Write out only the final part of the records below. It begins with the line that contains "勅使池 (784, 1499)" and ends with the last line.
----
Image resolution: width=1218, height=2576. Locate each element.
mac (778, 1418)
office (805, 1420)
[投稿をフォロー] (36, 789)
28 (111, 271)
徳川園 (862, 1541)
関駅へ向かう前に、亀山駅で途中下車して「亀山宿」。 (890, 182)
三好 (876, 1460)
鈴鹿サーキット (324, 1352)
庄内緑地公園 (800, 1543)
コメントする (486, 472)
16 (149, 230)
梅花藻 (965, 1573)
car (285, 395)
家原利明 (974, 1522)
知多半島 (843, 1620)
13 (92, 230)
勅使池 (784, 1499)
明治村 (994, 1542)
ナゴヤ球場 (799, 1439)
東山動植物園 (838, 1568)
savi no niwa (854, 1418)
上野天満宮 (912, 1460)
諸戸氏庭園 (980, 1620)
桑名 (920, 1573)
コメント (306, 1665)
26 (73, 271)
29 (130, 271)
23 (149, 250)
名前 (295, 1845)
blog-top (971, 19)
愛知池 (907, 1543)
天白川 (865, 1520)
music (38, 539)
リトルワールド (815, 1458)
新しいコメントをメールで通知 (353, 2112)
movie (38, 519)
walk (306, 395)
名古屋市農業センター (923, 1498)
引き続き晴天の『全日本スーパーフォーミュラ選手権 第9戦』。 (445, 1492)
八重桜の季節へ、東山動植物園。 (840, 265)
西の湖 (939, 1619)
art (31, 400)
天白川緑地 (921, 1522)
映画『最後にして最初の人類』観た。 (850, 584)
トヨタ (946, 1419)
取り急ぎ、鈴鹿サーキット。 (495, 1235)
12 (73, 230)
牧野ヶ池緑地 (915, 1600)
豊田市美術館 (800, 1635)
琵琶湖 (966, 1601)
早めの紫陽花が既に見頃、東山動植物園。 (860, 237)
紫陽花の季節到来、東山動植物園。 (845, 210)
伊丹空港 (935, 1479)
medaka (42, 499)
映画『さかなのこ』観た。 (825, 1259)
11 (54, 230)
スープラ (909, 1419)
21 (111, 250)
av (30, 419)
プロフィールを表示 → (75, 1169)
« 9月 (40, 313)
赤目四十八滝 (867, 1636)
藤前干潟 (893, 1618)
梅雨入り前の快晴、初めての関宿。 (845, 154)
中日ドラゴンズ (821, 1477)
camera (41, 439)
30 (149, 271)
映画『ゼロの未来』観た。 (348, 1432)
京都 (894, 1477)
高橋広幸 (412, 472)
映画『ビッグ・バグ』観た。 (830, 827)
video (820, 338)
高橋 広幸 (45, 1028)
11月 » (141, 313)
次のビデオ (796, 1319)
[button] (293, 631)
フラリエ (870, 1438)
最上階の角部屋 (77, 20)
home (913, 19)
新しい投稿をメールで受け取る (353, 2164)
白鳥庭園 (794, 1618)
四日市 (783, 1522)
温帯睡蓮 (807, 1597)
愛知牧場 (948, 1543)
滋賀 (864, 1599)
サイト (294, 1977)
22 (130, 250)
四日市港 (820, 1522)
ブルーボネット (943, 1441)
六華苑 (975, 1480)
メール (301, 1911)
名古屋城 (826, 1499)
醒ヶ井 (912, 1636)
----
Solution to the problem:
勅使池 (784, 1499)
明治村 (994, 1542)
ナゴヤ球場 (799, 1439)
東山動植物園 (838, 1568)
savi no niwa (854, 1418)
上野天満宮 (912, 1460)
諸戸氏庭園 (980, 1620)
桑名 (920, 1573)
コメント (306, 1665)
26 (73, 271)
29 (130, 271)
23 (149, 250)
名前 (295, 1845)
blog-top (971, 19)
愛知池 (907, 1543)
天白川 (865, 1520)
music (38, 539)
リトルワールド (815, 1458)
新しいコメントをメールで通知 (353, 2112)
movie (38, 519)
walk (306, 395)
名古屋市農業センター (923, 1498)
引き続き晴天の『全日本スーパーフォーミュラ選手権 第9戦』。 (445, 1492)
八重桜の季節へ、東山動植物園。 (840, 265)
西の湖 (939, 1619)
art (31, 400)
天白川緑地 (921, 1522)
映画『最後にして最初の人類』観た。 (850, 584)
トヨタ (946, 1419)
取り急ぎ、鈴鹿サーキット。 (495, 1235)
12 (73, 230)
牧野ヶ池緑地 (915, 1600)
豊田市美術館 (800, 1635)
琵琶湖 (966, 1601)
早めの紫陽花が既に見頃、東山動植物園。 (860, 237)
紫陽花の季節到来、東山動植物園。 (845, 210)
伊丹空港 (935, 1479)
medaka (42, 499)
映画『さかなのこ』観た。 (825, 1259)
11 (54, 230)
スープラ (909, 1419)
21 (111, 250)
av (30, 419)
プロフィールを表示 → (75, 1169)
« 9月 (40, 313)
赤目四十八滝 (867, 1636)
藤前干潟 (893, 1618)
梅雨入り前の快晴、初めての関宿。 (845, 154)
中日ドラゴンズ (821, 1477)
camera (41, 439)
30 (149, 271)
映画『ゼロの未来』観た。 (348, 1432)
京都 (894, 1477)
高橋広幸 (412, 472)
映画『ビッグ・バグ』観た。 (830, 827)
video (820, 338)
高橋 広幸 (45, 1028)
11月 » (141, 313)
次のビデオ (796, 1319)
[button] (293, 631)
フラリエ (870, 1438)
最上階の角部屋 (77, 20)
home (913, 19)
新しい投稿をメールで受け取る (353, 2164)
白鳥庭園 (794, 1618)
四日市 (783, 1522)
温帯睡蓮 (807, 1597)
愛知牧場 (948, 1543)
滋賀 (864, 1599)
サイト (294, 1977)
22 (130, 250)
四日市港 (820, 1522)
ブルーボネット (943, 1441)
六華苑 (975, 1480)
メール (301, 1911)
名古屋城 (826, 1499)
醒ヶ井 (912, 1636)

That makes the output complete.